Octobre 1976. Voilà trois mois que je suis incorporé, pour reprendre le vocabulaire militaire, et malgré toutes mes tentatives, je n’ai pas réussi à abréger mon « service militaire ». Comment décrire le bruit, la fureur, le désordre abyssal, malgré les ordres hurlés à tout moment, qui seuls habitent notre quotidien. Sentiment d’une décomposition totale : non seulement impossible d’écrire - j’en suis à mes toutes premières tentatives et les mots d’Edmond Jabès : « vous verrez, un an ça passe vite… », oui même ces mots-là ne peuvent rien pour endiguer la crainte que toute cette insondable noirceur casse définitivement tout espoir de rédiger la plus banale des phrases - mais l’impression d ’un lavage de cerveau et d’une dégradation corporelle. Comme si l’armée me déchirait des pieds à la tête, comme si l’armée devait dicter jusqu’à la fin de ma vie une non-existence absolue. Robotisé, lobotisé…ou lobotomisé…, comme on voudra…

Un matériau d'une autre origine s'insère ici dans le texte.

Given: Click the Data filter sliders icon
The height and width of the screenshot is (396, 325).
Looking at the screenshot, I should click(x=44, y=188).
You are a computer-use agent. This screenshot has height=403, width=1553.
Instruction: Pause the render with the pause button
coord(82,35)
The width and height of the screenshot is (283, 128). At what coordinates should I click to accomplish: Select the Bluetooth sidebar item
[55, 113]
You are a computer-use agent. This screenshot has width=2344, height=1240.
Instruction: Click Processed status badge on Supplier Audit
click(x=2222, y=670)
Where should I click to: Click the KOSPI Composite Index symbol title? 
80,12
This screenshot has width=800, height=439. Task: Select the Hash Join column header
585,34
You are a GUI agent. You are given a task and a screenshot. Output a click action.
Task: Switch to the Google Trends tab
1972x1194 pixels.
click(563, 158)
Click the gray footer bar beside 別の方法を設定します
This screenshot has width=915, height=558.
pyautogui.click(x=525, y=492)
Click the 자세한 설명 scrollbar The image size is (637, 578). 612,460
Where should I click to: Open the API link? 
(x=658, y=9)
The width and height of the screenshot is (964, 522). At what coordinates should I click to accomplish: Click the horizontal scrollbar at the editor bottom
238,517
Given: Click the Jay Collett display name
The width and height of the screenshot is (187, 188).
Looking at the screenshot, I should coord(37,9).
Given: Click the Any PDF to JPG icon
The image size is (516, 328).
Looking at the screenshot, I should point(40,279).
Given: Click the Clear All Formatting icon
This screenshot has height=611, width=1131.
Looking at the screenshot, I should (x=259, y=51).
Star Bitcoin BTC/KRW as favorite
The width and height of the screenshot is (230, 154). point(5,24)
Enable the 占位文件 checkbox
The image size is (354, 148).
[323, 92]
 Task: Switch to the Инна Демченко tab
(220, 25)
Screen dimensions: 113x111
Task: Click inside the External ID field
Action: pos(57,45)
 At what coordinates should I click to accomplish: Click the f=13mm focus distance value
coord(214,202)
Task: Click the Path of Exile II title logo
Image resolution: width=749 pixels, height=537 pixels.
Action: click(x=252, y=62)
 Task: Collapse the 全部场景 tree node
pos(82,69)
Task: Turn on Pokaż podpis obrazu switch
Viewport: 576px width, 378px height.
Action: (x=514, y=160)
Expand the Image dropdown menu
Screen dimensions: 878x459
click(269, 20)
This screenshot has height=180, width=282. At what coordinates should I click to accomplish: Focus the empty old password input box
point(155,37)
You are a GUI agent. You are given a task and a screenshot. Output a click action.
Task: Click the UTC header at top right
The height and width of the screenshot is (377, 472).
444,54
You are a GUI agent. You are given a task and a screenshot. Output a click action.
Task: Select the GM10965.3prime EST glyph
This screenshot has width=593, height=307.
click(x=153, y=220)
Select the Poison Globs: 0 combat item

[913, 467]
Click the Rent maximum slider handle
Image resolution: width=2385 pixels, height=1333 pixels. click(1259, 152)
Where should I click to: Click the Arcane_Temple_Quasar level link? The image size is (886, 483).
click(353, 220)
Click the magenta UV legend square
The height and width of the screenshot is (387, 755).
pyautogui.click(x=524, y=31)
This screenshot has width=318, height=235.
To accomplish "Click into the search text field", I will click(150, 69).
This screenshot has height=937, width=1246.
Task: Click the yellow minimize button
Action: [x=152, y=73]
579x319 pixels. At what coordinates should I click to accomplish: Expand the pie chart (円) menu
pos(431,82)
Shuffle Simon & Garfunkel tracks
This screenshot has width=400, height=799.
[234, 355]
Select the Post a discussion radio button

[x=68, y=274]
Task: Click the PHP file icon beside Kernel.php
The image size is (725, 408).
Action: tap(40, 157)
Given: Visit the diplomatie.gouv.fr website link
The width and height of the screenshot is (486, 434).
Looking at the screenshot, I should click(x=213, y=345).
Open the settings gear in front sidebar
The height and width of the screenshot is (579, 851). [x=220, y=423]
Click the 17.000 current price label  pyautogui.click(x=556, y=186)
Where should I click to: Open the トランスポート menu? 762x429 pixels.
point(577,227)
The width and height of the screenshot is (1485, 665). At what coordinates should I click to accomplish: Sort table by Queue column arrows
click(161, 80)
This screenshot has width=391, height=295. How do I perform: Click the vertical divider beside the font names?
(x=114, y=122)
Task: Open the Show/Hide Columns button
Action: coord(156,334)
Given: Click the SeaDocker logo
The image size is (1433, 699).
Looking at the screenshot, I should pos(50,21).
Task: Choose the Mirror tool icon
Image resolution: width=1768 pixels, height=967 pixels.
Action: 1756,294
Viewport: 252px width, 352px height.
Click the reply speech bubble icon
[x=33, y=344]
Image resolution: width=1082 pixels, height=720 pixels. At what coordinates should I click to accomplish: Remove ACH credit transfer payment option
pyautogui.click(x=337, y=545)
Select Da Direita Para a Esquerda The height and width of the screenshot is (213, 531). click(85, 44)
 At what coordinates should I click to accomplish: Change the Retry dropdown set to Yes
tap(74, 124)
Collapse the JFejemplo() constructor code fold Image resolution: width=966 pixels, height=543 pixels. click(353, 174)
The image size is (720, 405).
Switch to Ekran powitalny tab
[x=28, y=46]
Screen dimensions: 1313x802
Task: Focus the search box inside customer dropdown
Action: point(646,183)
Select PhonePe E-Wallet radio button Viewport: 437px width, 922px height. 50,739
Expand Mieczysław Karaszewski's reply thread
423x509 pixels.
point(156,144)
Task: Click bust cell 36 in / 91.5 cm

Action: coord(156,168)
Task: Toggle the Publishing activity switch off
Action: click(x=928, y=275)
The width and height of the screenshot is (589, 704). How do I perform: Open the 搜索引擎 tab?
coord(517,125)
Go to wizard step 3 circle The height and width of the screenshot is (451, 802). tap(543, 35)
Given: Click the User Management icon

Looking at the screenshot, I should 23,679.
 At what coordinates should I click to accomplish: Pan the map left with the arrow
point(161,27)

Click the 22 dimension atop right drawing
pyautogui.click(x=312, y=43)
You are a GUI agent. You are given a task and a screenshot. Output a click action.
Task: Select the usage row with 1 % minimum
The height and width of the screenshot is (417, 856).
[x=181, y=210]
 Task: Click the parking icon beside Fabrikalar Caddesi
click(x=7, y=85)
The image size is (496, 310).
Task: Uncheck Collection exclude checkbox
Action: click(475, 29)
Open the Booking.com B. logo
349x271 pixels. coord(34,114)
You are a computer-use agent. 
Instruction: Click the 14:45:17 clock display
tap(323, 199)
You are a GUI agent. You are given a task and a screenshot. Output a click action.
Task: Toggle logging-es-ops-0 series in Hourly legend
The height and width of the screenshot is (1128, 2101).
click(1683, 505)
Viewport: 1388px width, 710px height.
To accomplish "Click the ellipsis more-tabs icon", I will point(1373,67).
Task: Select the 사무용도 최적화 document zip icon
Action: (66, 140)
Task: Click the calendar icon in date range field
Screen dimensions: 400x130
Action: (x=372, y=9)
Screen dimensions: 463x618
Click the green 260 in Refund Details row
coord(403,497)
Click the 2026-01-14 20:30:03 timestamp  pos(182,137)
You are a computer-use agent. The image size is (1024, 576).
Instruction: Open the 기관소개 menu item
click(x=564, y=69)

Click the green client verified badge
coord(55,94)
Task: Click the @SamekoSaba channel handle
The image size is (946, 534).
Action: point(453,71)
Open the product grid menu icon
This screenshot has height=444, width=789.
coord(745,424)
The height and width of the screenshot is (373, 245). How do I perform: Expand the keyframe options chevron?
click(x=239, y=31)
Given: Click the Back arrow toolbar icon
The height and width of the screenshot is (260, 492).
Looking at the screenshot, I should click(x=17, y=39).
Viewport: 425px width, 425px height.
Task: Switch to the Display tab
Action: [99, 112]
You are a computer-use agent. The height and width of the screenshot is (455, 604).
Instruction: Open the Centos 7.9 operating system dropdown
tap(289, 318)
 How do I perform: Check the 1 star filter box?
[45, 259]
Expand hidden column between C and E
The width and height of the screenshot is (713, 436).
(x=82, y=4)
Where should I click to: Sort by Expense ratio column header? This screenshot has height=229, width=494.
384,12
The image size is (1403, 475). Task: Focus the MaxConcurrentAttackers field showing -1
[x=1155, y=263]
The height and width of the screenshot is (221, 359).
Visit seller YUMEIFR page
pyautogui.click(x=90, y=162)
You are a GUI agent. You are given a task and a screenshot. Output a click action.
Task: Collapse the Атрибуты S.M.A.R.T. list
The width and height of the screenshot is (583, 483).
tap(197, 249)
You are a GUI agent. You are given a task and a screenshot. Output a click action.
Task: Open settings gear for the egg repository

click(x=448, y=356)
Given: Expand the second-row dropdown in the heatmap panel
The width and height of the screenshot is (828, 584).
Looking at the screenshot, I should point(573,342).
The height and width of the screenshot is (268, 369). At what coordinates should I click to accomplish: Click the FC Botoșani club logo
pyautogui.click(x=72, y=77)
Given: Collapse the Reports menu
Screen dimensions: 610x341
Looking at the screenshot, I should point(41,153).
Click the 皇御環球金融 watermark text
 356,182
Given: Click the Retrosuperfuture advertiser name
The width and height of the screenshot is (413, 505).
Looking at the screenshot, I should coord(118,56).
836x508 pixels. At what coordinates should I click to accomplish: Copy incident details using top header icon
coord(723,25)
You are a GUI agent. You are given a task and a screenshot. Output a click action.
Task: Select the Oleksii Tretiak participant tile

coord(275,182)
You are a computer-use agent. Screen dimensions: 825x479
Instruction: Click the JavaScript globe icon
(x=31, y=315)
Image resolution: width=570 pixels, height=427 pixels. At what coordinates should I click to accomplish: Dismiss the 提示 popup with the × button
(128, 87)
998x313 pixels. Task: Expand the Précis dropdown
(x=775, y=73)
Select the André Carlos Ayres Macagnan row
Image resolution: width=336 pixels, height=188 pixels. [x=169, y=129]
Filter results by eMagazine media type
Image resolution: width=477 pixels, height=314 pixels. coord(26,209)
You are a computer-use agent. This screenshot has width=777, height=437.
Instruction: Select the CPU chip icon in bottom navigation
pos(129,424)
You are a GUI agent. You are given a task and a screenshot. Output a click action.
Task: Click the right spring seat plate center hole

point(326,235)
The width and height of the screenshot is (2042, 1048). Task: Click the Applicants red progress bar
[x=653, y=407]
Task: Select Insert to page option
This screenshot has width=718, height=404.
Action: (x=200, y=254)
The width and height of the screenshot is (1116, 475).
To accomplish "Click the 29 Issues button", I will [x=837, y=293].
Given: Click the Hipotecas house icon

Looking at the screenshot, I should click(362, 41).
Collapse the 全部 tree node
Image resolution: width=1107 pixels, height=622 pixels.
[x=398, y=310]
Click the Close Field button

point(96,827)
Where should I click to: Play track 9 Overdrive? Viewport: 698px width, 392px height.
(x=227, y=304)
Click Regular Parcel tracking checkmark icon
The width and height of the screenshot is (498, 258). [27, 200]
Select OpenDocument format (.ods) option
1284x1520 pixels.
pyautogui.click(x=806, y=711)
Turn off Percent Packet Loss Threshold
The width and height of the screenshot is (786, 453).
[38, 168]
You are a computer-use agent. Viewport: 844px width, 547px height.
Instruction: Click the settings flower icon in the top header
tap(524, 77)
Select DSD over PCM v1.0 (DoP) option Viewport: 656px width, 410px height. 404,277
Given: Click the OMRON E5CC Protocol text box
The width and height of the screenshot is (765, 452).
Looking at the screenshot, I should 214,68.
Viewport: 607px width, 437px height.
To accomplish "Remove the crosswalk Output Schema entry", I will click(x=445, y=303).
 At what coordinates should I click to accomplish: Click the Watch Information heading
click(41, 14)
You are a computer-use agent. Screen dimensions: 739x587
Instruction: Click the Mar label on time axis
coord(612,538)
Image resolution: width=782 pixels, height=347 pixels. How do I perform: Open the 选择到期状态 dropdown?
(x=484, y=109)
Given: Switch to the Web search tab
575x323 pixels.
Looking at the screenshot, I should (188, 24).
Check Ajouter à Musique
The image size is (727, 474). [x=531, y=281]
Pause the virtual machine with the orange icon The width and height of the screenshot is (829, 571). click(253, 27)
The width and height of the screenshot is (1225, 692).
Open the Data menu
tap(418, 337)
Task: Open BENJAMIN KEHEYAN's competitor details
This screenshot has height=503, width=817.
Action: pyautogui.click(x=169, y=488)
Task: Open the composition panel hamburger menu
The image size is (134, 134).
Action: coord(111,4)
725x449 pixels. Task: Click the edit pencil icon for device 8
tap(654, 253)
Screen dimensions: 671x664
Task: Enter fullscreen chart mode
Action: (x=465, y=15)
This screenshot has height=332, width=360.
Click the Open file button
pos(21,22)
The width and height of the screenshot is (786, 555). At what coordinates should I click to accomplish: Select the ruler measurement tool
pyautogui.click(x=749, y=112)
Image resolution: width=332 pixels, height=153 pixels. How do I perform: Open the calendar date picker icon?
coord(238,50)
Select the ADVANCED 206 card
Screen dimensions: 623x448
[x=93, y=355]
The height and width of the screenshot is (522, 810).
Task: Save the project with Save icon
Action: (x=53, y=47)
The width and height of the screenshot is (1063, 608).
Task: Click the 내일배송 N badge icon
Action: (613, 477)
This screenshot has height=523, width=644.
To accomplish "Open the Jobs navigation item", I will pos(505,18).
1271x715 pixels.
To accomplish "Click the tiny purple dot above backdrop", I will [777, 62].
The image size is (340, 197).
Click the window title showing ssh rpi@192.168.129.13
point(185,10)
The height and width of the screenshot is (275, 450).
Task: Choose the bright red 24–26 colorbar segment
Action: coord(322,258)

Et puis, ce samedi après-midi, lors d’une « permission » - ah ! il faudrait aussi faire rendre gorge aux mots du vocabulaire militaire -, retour à la maison pour une demi-journée hors de l’enfer. J’allume ma vieille radio pour retrouver sur Europe 1 (probablement) le rock qui, à l’époque, me sert de refuge ordinaire. Comment suis-je arrivé sur France-Musique ? Aucune idée… Envie immédiate de rectifier le tir, mais … pas le temps ! Tout à coup, dans et entre les notes, un souffle, un déchirement, l’idée même du silence… Je m’arrête (de ne rien faire !), j’écoute et suis proprement transporté, me retrouve en « moi-même » comme si c’était hier... Rien à comprendre, tout à entendre. Un moment de présence absolue où toute forme de désespoir s’effaçait dans une adresse directe, un peu celle que j’avais ressenti en lisant, quelques mois plus tôt, sans la moindre préparation « L’écriture et la différence », le grand ouvrage de Derrida !! Comme si cette musique m’attendait de toute éternité ; comme si, d’un coup d’un seul, d’un coup… d’archet, - mieux qu’une baguette magique - un ordre sublime venait remettre un peu d’humanité, l’idée même de l’humanité ordinaire dans le monde ordinaire. Je serais toujours, quelque 40 années plus tard, bien incapable de disserter convenablement sur mon amour irraisonné de la musique de chambre et d’abord des quatuors à cordes. Quatre solistes, un seul ensemble… Quatre souffles, une voix unique… Seize cordes pour un seul arc !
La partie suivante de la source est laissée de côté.